_EXERCISE INPUT:_
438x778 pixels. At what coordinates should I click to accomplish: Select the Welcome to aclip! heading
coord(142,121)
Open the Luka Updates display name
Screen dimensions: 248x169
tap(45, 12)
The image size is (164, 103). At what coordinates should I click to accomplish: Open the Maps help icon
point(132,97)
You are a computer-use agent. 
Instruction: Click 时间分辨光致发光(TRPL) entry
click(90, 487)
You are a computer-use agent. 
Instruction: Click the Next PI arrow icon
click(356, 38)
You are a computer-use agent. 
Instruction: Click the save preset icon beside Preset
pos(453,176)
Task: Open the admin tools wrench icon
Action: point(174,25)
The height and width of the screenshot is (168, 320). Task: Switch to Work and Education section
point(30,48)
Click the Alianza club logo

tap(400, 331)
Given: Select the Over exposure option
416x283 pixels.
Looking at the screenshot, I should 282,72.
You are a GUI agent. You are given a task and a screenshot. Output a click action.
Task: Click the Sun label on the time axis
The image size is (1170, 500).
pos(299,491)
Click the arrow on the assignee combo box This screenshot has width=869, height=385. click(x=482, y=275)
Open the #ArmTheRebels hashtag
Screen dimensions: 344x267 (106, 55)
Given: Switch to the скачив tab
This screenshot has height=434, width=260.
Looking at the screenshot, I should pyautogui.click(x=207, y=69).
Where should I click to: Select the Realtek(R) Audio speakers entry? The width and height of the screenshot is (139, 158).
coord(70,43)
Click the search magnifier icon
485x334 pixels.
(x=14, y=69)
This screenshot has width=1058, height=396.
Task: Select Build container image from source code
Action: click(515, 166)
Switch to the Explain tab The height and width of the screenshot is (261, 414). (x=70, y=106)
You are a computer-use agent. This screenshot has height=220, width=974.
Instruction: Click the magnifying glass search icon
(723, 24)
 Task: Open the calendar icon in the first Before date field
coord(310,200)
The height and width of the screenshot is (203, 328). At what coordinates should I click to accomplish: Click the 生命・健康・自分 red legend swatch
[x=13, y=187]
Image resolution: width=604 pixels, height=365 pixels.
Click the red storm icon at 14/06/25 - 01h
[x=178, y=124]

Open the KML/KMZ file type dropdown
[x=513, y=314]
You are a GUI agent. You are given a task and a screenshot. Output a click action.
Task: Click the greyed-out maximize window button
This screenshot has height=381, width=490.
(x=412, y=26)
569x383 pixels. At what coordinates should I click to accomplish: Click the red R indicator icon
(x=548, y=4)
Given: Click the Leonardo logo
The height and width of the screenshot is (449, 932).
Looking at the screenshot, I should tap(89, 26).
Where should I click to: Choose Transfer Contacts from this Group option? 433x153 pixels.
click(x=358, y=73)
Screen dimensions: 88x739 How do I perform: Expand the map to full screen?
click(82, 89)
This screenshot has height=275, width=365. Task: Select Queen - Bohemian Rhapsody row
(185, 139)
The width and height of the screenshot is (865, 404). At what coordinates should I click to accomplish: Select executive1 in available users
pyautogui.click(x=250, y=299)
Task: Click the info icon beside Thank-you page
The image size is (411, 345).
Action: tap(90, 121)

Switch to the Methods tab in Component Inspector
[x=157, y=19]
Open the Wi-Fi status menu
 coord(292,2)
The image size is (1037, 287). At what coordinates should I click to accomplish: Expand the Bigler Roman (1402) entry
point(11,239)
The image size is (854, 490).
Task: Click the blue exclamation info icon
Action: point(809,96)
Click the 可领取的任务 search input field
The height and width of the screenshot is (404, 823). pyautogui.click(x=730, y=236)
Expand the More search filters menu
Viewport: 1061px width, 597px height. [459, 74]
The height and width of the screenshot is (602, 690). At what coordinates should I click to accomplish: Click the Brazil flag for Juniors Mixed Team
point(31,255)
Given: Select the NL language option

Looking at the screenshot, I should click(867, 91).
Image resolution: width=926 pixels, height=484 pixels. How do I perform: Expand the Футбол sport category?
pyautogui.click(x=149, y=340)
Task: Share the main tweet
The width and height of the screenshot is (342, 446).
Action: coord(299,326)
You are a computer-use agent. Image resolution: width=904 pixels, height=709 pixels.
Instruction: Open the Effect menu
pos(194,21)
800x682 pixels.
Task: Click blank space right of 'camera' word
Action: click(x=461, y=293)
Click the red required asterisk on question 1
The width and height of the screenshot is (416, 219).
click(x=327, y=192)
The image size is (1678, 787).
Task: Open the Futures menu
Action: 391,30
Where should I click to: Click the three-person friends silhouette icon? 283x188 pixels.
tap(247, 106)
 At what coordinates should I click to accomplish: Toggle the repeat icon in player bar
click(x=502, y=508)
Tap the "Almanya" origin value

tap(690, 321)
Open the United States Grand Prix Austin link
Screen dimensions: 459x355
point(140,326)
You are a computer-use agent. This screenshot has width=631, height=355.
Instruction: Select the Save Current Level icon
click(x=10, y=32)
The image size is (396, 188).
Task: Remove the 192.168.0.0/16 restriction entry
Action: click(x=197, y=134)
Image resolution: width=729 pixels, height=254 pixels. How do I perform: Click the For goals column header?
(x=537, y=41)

_YOUR ASSIGNMENT:_ Using the records above, set down exactly the lines from the one with "The height and width of the screenshot is (602, 690)." through the one with "Click the red required asterisk on question 1", inclusive, and nothing more.

_WRITTEN REPLY:_
The height and width of the screenshot is (602, 690). At what coordinates should I click to accomplish: Click the Brazil flag for Juniors Mixed Team
point(31,255)
Given: Select the NL language option

Looking at the screenshot, I should click(867, 91).
Image resolution: width=926 pixels, height=484 pixels. How do I perform: Expand the Футбол sport category?
pyautogui.click(x=149, y=340)
Task: Share the main tweet
The width and height of the screenshot is (342, 446).
Action: coord(299,326)
You are a computer-use agent. Image resolution: width=904 pixels, height=709 pixels.
Instruction: Open the Effect menu
pos(194,21)
800x682 pixels.
Task: Click blank space right of 'camera' word
Action: click(x=461, y=293)
Click the red required asterisk on question 1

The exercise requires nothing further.